Using a combination of these stimulus selection approaches, seminal studies led to foundational discoveries about visual processing, including center-surround receptive fields (Kuffler, 1953), neurons in primary visual cortex that is tuned to the orientation of a bar placed within their receptive fields (Hubel & Wiesel, 1962), neurons in area MT that discriminate motion direction (Movshon & Newsome, 1992), neurons in area V4 that is sensitive to colors (Zeki, 1983) and curvature (Gallant, Braun, & Van Essen, 1993; Pasupathy & Connor, 2001), selectivity to natural objects (DiCarlo et al., 2012; Logothetis & Sheinberg, 1996) including faces (Desimone et al., 1984; Tsao et al., 2006), among many others. Despite these extensive and heroic efforts, we still do not know that any of those tuning properties are optimal for those neurons – where optimal means triggering high firing rates. It is conceivable that there could be other stimuli that might more strongly drive neurons in all those areas. Mechanistic models can help us understand how neuronal responses arise and thus design better stimuli. The last two decades have seen significant progress in the development of computational models to help us understand neural tuning properties in visual cortex.

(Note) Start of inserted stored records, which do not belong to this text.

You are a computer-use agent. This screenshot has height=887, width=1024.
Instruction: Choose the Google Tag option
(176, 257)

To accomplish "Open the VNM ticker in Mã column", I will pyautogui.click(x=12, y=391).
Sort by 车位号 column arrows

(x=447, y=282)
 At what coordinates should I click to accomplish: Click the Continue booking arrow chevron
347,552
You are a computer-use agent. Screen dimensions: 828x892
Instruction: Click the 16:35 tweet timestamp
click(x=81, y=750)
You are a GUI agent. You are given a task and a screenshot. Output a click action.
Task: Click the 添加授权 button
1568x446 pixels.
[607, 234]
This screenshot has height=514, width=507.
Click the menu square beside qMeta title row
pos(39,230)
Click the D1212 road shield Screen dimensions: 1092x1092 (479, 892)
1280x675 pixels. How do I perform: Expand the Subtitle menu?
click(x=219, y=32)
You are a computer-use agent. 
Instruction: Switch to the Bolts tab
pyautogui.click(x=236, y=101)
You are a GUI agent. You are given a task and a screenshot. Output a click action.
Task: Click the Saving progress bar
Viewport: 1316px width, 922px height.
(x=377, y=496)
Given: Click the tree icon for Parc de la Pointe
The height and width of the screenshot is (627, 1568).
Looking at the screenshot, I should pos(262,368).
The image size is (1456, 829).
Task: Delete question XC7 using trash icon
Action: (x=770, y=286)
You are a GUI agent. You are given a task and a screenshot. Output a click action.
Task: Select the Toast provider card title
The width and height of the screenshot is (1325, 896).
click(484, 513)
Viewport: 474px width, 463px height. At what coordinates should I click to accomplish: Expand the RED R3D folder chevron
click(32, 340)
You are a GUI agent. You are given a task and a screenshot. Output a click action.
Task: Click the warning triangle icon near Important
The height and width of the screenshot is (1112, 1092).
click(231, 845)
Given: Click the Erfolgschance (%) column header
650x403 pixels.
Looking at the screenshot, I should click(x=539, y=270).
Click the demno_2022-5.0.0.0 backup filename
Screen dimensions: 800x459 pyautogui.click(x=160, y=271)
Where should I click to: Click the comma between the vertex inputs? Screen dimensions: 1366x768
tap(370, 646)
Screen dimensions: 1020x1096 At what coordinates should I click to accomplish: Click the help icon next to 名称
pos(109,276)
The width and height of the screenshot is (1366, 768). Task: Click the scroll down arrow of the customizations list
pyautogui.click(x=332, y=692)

3 Computational models of ventral visual cortex

Inspired by neuroanatomy and neurophysiology, many investigators have developed computational models that capture the basic principles that progressively transform a pixel-like representation of inputs into complex features that can be linearly decoded to recognize objects (Deco & Rolls, 2004; DiCarlo et al., 2012; Fukushima, 1980; Mel, 1997; Olshausen, Anderson, & Van Essen, 1993; Riesenhuber & Poggio, 1999; Serre et al., 2007; Wallis & Rolls, 1997). More recently, this family of models has taken over the computer vision community in the form of deep convolutional network architectures that perform quite well in many object labeling and object detection tasks (He, Gkioxari, Dollar, & Girshick, 2018; He, Zhang, Ren, & Sun, 2015; Krizhevsky, Sutskever, & Hinton, 2012; Serre, 2019; Simonyan & Zisserman, 2014).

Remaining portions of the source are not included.